There is something about Cup Noodles/instant noodles that is incredibly bad for you: extra salty ramen with the tiniest sprinkle of dried vegetables and possibly meat. Maybe a couple of the tiniest shrimps. Packed in styrofoam, plastic, and paper. But they are the worst comfort food, just calling to the tummy. When I am sick, there isn’t anything else I want. And that is with me fully knowing how bad they are for me.

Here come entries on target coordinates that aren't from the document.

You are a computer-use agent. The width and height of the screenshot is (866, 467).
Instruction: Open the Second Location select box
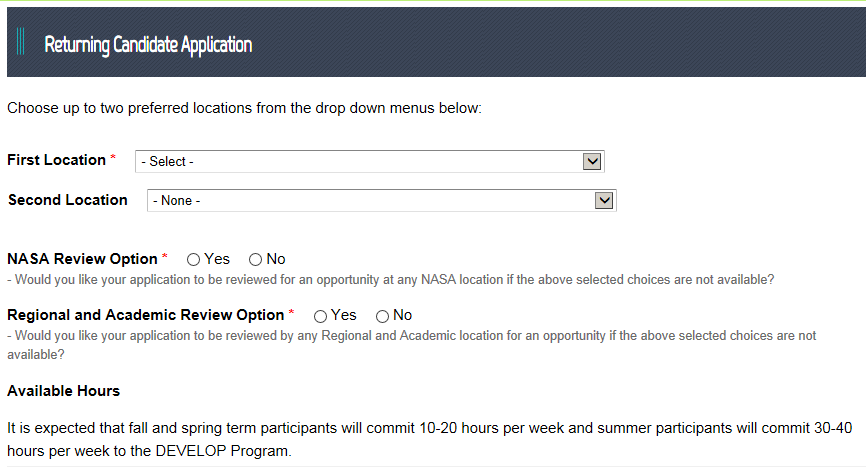(370, 201)
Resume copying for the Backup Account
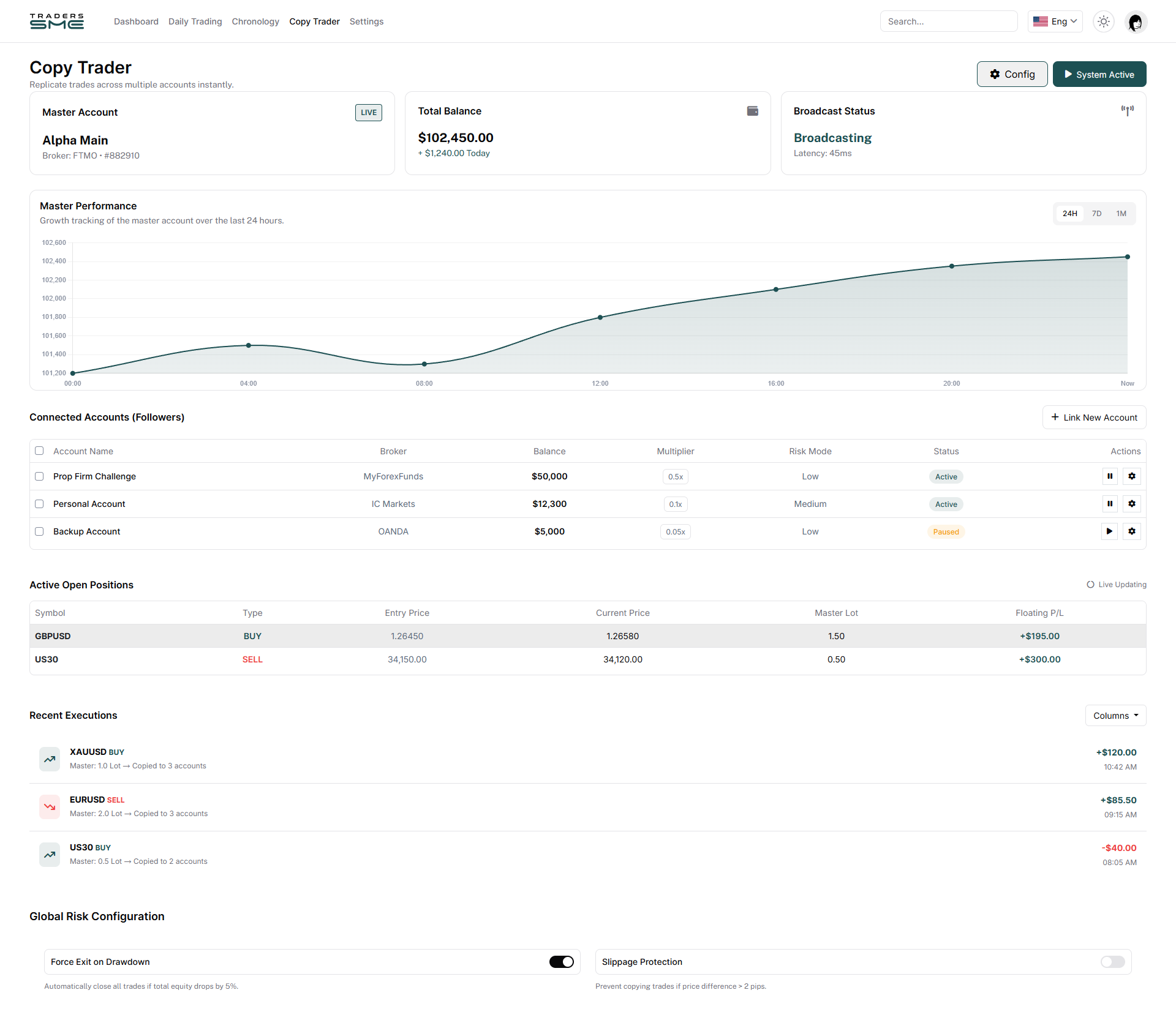The image size is (1176, 1031). pyautogui.click(x=1109, y=531)
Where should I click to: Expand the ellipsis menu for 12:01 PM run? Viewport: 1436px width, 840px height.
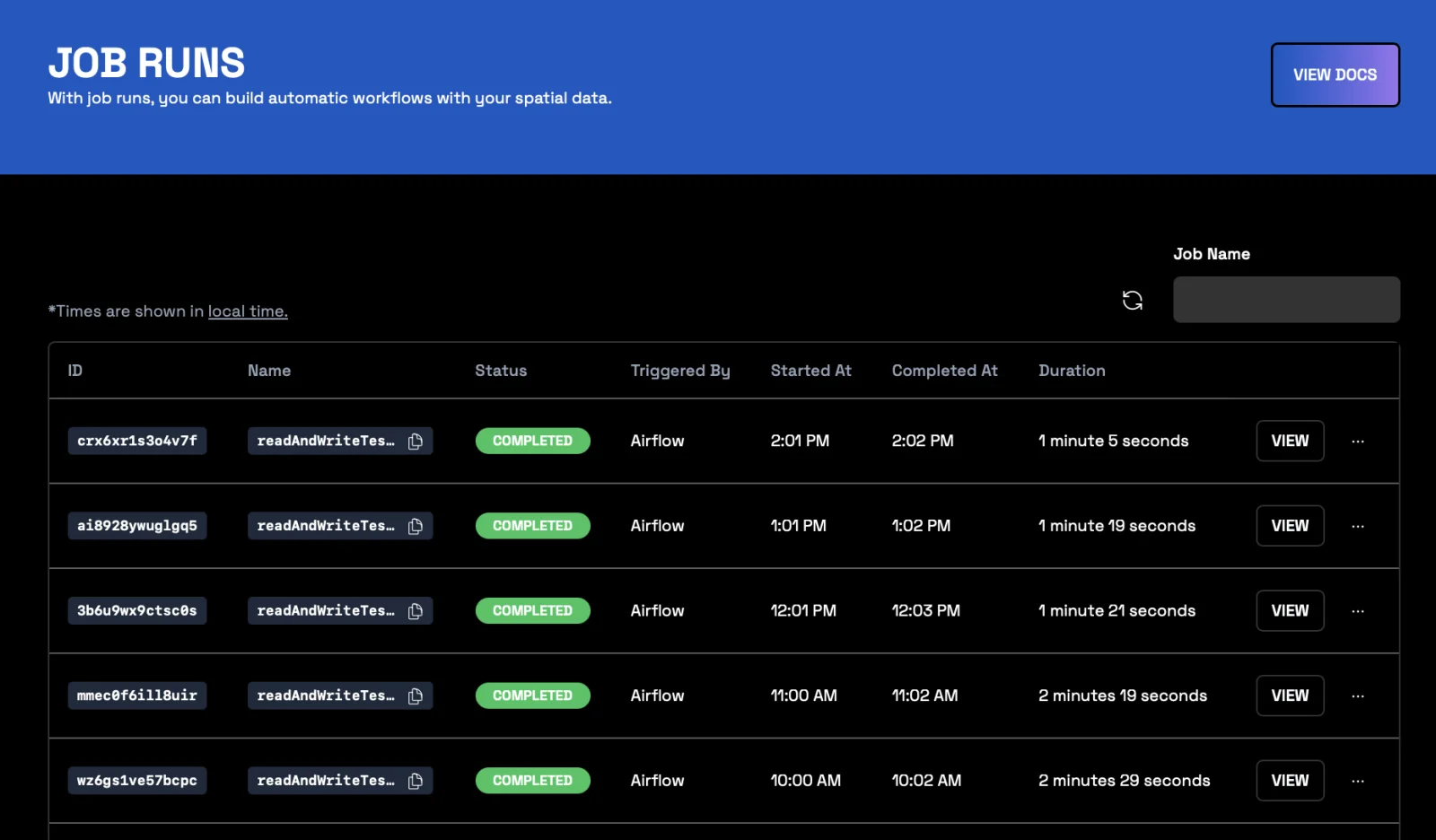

They also are not cheap like they used to be. If I want them affordably, I have to buy a 12 or 24-pack, and then the boys see them. And poof. Because to fill them up, they will eat 2 packs at once, which isn’t sustainable. They don’t need that much sodium.
I have a better solution. And the boys loved this version as it had lots of meat. I am not saying you will save money making my version, but at least it will have plenty of vegetables and meat, and the broth is lower in sodium than if you buy Cup Noodles. And no, this isn’t healthy food, as it still uses ramen. But it’s better for you and tastes great, and will fill you up.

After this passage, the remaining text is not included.